Exercise requirements
Can you repeat the records word for word, from the line with "This screenshot has width=1093, height=704." up to and including the line with "Action: pyautogui.click(x=1000, y=23)"?
━━━━━━━━━━━━━━━━
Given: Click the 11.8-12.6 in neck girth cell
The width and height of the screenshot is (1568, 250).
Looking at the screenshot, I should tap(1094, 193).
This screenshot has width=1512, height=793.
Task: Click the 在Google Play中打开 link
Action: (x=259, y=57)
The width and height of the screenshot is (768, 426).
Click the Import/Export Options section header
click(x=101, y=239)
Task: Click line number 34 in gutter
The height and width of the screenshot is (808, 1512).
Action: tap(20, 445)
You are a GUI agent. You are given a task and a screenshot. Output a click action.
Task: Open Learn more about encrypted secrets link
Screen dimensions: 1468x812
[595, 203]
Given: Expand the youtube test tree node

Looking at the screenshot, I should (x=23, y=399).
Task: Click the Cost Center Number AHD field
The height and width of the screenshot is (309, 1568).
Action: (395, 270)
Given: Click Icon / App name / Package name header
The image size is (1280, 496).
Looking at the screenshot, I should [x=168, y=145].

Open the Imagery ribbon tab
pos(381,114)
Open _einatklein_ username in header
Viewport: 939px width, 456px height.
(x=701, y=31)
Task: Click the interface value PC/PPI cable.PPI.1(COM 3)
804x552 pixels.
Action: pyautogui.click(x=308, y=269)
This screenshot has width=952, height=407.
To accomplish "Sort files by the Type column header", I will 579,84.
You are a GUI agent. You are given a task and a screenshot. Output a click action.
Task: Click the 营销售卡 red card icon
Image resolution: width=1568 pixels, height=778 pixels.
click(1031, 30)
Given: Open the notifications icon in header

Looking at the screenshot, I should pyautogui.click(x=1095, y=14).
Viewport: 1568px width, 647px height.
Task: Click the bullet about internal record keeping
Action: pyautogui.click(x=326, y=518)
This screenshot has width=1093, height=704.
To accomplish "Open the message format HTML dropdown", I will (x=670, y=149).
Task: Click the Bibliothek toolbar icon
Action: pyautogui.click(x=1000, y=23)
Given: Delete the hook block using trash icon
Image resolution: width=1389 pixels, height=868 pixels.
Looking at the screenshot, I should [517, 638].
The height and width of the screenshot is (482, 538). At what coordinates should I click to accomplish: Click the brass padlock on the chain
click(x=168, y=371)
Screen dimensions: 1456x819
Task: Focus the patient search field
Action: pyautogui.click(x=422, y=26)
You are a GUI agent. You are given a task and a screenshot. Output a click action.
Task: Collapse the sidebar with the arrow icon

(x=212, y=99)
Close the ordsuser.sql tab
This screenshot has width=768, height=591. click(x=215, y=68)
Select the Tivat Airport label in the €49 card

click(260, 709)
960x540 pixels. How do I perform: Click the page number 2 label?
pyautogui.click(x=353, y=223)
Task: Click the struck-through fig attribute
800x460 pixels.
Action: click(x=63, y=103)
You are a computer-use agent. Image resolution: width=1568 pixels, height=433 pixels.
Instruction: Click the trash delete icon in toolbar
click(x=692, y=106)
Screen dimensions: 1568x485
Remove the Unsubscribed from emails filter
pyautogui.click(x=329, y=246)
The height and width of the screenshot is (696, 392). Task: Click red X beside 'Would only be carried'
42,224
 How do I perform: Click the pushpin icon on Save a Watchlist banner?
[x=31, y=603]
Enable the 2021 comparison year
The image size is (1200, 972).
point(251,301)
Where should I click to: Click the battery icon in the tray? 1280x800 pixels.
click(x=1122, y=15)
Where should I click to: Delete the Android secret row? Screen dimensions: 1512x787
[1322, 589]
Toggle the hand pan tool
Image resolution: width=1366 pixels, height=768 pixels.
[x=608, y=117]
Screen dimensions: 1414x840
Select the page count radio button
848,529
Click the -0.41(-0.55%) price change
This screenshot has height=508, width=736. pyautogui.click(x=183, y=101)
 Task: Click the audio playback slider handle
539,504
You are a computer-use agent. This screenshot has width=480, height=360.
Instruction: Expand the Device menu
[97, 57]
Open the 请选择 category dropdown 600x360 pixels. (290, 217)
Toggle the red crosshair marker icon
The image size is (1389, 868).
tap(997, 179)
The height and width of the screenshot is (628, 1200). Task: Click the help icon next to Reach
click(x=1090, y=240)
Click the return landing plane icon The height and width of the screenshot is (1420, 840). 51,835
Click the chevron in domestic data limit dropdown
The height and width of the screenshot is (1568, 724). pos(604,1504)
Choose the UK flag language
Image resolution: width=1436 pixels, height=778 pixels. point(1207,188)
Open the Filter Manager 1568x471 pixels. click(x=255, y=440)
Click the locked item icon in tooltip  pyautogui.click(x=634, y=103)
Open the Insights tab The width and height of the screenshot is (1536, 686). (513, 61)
━━━━━━━━━━━━━━━━
Response below
This screenshot has width=1093, height=704.
To accomplish "Open the message format HTML dropdown", I will (x=670, y=149).
Task: Click the Bibliothek toolbar icon
Action: pyautogui.click(x=1000, y=23)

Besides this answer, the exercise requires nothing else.